Bunamanın birçok tipinin içinde en sık görülen şeklinin "alzheimer" olduğunu anlatan Güz, şöyle devam etti:
"Belirtiler genelde birçok kişinin gözünden kaçabilmektedir. Oysa ileri evredeki bunama hastasına bakım vermek ve belirtilerine göre yardımcı olmanın dışında hastalık adına yapılabilecek herhangi bir şey henüz yoktur. Hastalık erken evrede yakalanırsa ilerlemesi önlenmiş olur ve kişinin yaşam kalitesinde fazla bozukluk olmadan önlem alınmış olur. Bunama belirtilerinin olup olmadığını kontrol etmek için çeşitli testler uygulanmaktadır. Nasıl ki kanser korkusu ile insanlar ara ara tarama yaptırmaktalar, bunamadan şüphelendikleri zaman da bu kontrolleri yaptırmaları faydalı olacaktır. Hele ki aile öyküsü varsa kişiler daha duyarlı olmak zorundadır. Hastalığa karşı korunmak için de çeşitli önlemler almak faydalı olacaktır."

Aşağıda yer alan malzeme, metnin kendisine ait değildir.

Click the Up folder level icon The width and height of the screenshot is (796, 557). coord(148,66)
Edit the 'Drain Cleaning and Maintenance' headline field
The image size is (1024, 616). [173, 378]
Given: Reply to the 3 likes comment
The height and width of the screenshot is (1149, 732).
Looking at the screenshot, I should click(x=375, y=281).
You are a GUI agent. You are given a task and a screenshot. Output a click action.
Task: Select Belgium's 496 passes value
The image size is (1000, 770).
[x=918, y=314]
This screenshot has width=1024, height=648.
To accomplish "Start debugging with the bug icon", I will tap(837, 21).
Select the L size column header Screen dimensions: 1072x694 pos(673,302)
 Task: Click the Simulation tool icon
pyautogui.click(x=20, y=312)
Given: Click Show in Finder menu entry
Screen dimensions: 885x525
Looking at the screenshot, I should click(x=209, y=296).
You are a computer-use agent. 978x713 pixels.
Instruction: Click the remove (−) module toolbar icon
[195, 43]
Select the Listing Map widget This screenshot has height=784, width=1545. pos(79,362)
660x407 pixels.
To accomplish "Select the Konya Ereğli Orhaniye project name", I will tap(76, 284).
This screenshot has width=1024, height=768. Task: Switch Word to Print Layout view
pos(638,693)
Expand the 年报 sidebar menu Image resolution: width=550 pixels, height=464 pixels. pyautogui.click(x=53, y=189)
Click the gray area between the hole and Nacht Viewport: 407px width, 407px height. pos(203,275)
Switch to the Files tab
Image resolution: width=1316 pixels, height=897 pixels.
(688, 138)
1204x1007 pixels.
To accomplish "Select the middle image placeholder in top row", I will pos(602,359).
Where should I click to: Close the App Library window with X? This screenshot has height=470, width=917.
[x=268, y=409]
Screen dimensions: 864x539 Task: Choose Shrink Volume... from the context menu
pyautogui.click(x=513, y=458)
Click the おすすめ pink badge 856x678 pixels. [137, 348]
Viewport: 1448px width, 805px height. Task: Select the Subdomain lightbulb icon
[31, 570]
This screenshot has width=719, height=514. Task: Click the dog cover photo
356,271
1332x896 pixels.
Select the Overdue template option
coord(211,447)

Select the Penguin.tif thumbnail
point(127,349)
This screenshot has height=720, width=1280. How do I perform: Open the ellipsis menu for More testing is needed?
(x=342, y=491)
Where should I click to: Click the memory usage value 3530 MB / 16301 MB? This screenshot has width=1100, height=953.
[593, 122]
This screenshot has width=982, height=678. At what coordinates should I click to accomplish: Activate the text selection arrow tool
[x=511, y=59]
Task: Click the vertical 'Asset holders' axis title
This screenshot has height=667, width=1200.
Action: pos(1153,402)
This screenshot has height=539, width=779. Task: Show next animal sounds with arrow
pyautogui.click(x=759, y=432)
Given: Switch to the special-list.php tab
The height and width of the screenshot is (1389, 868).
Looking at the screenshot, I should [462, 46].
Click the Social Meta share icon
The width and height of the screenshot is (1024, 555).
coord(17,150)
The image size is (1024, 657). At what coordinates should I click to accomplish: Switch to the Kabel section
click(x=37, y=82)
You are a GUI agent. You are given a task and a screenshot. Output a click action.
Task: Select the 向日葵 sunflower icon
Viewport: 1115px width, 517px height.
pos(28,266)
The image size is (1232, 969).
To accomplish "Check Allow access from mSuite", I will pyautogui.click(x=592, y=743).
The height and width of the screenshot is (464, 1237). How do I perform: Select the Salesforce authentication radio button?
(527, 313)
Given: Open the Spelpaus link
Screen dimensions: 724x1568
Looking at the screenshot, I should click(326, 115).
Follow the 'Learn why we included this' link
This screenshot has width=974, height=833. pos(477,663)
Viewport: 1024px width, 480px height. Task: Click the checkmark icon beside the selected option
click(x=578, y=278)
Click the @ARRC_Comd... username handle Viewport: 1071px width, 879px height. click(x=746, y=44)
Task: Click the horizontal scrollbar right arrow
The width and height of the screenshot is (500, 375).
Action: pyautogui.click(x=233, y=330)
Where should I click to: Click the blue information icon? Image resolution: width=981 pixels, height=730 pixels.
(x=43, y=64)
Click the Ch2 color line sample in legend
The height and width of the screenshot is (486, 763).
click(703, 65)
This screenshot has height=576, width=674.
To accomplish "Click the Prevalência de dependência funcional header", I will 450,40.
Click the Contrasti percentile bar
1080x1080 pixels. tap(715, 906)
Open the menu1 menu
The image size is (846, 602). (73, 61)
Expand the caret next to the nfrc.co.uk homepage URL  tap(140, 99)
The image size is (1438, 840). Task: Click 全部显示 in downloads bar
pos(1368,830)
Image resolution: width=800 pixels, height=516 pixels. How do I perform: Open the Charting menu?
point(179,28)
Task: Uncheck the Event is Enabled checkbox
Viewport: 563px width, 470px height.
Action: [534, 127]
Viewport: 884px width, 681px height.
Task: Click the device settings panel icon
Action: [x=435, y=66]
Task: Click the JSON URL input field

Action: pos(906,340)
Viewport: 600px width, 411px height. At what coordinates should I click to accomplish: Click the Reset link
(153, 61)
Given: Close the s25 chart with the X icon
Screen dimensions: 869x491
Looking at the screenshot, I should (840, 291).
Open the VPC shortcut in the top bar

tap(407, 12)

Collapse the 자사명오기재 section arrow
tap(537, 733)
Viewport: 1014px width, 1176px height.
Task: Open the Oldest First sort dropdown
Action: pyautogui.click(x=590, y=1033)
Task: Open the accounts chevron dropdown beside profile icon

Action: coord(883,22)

Prof. Dr. Güz, hastalığın ilk evrelerinde kişinin verimliliğinin azalmaya başladığını vurgulayarak, bunama belirtilerine ilişkin şu bilgileri verdi:
"Eski öyküleri iyi hatırlamasına rağmen yakın zamanda olan şeyleri anımsamada güçlük oluşur. Kendi çevresinde rahatken yabancı mekanlarda sorun yaşamaya başlar. Uyku, ilgi, temizlik alışkanlıkları, duygu durumu değişmeye başlar. Orta evreye gelindiğinde hastanın ev dışındaki yaşamı azalmaya başlamıştır. Okuma, yazma, anlama bozulmaya başlar. Yavaş yavaş kaşık çatal tutmasından tutun düğmelerini kapamaya kadar el hareketlerinde bozulmalar olabilir. Uyku uyanıklık zamanları bozulmuştur. Konuşmada, isim bulmada zorluklar başlayabilir. Son evrede ise aynada kendi yüzünü tanımayacak hale gelebilir. Giyinmek, yıkanmak, yemek yemek gibi günlük işlevler bile tek başına yapılamamaktadır. Hayaller görme, kendi kendine konuşma, yakınlarını tanımama vardır. Bunama oluştuktan sonra beyinde yıkım başladığı için çözümü yoktur. Kullanılan tedaviler ancak ilerlemesini durdurmaktadır."